Where the Series Ends: Simplifying Out of Bounds Rules


Most languages with arrays have you keep the index separate. Languages that do something fancier typically abstract the process into "iterators"...which may be more complicated than simple integers.

But Rebol made a strange decision to fold an integer into its arrays and strings (the ANY-SERIES!). It is summarized by someone who didn't like it on the C2 Wiki page "Why isn't Rebol Popular":

>> s: "I hate this approach"
== "I hate this approach"
>> s: next s
== " hate this approach"

But this 'I' isn't lost.

>> back s
== "I hate this approach"
>> s
== " hate this approach"
>> s: head s
== "I hate this approach" 

Whether you love it or hate it, having a hidden index opens a tremendous can of worms.

If you ask around, few people would know the answers to semantic questions involving this. You get an inkling of how complex it is if you just COPY a series that's not at its head...the data before the index is not copied.

>> x: next "abcd"
== "bcd"

>> y: copy x
== "bcd"

>> back x
== "abcd"

>> back y
== "bcd"

This issue crops up everywhere. What about when you REDUCE a block into another? What about if you COMPOSE?

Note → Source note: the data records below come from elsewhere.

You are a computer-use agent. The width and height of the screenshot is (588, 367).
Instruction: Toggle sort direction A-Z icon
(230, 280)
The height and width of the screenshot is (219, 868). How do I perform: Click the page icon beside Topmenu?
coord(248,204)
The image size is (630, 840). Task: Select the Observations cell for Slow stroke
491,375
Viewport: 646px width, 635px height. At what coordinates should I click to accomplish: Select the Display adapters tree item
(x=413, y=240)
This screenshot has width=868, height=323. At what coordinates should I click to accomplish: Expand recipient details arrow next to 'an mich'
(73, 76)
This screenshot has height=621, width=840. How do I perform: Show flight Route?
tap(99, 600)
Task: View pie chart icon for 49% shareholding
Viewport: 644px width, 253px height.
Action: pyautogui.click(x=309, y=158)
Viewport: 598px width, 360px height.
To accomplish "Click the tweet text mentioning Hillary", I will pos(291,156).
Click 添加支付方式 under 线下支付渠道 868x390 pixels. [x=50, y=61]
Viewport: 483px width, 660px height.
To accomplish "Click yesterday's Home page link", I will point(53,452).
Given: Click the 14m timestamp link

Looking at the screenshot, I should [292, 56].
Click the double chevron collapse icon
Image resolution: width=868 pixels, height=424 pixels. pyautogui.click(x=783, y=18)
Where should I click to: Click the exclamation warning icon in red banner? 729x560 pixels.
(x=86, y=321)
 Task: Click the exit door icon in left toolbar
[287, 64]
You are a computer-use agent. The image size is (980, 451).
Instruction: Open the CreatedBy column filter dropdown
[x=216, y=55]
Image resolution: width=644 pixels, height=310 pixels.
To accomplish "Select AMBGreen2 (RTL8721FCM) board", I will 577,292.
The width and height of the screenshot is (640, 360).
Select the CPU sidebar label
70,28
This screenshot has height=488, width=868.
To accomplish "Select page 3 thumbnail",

It also means ANY-SERIES! are actually iterators on data that can be mutated through other references. If you are pointing into a string or block at index 1000, and someone clears all the data out of that string, your value cell still holds the index at 1000. What should the semantics be?

Firstly: why does Rebol have this feature at all?

For such a weird thing you'd have to think it would be good in some way. And it does have several concrete advantages:

  • It cuts memory use by more than half for series + index. The index is slipped into an otherwise-unused spot in a Rebol "cell". That spot is the size of a platform pointer. (R3-Alpha actually had another spot available, but Ren-C utilizes this for "binding", which is how blocks representing function bodies can stay connected to the specific instance of a function invocation they represent, to give "specific binding" on the words nested underneath them). Storing an independent index would require another INTEGER! cell. But it's worse than that, because that cell would need to live in a variable--meaning there'd have to be a context key cell for it.

  • It means you don't need multiple return values to return a series and an index. Multiple return values aren't very streamlined today (though there is an idea on making them better floating around).

  • It reduces the amount of code you have to write. It's not just a matter of putting the series and index into the same variable for the storage size that represents. It's all the storage and processing for the units of code in the references. Where today you can just pass series, you would have to pass series index. The multiple return values classically would have required set [series index] some-function-returning-series-and-position.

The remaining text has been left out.